Reptiles and amphibians endemic to the Jamaican moist forests include Sphaerodactylus richardsonii, Sphaerodactylus semasiops, Anolis garmani, Anolis reconditus, Eleutherodactylus grabhami, Eleutherodactylus griphus, Eleutherodactylus jamaicensis, Eleutherodactylus junori, Eleutherodactylus luteolus, Eleutherodactylus nubicola, Eleutherodactylus orcutti, Eleutherodactylus pantoni, and Eleutherodactylus sisyphodemus.

The forests are home to many insects, including the Jamaican endemic butterflies Eurytides marcellinus and the Jamaican swallowtail (Papilio homerus), the largest butterfly in the Americas.

Jamaica has 562 known species of terrestrial snails and slugs, of which 505, or 90%, are endemic. Most inhabit the moist forests.
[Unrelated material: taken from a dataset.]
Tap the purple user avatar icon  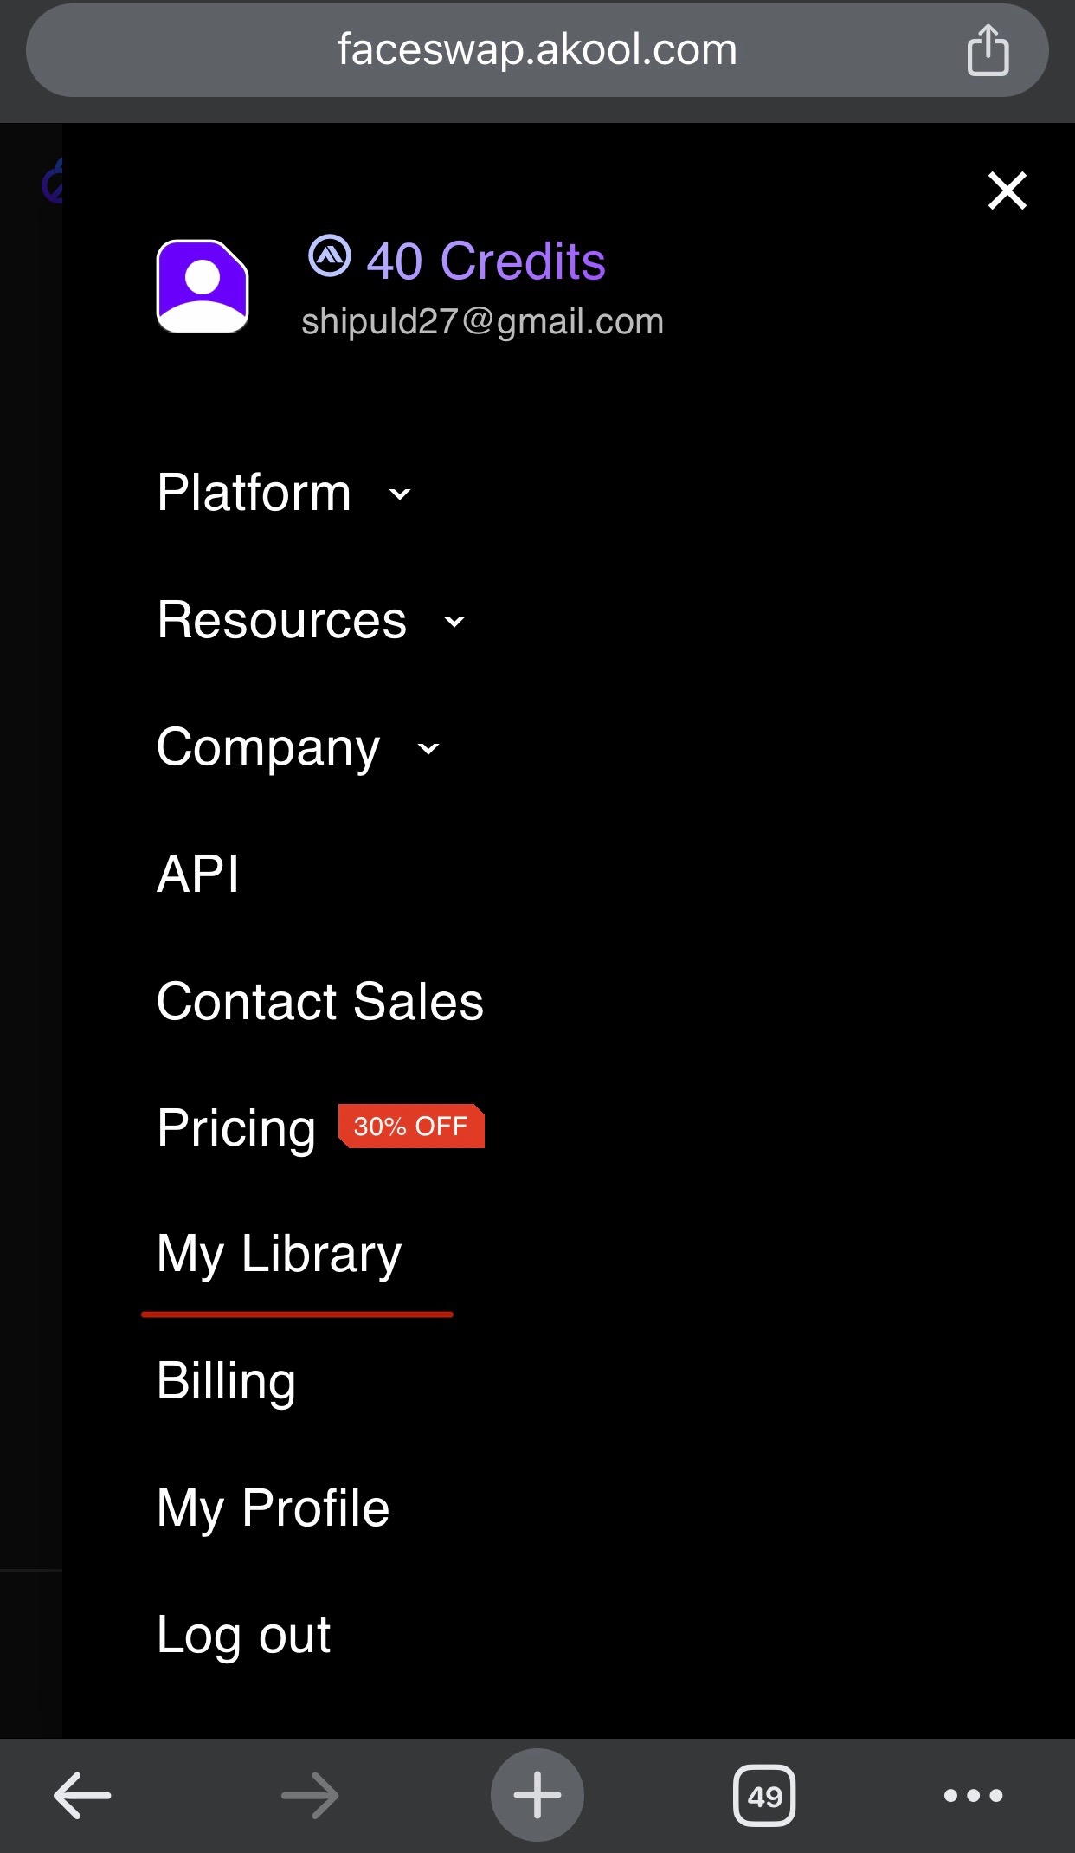[203, 286]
They include 24 species of Pleurodonte, and Annularia pulchrum. Many are threatened by deforestation and habitat loss, in particular tree snails of the genus Anoma.

==Conservation and threats==
The ecoregion is threatened by forest clearance for agriculture and timber, hunting, and introduced species. The small Indian mongoose (Urva auropunctata) was introduced to Jamaica in 1872. It is an adaptable predator which has preyed heavily on native vertebrates, particularly the island's reptiles and amphibians.

==Protected areas==
1,131 km^{2}, or 14%, of the ecoregion is in protected areas. Protected areas include Blue and John Crow Mountains National Park, Cockpit Country Forest Reserve, Litchfield-Matheson's Run Forest Reserve, and Stephney John's Vale Forest Reserve. Black River Lower Morass is designated a protected Ramsar wetland.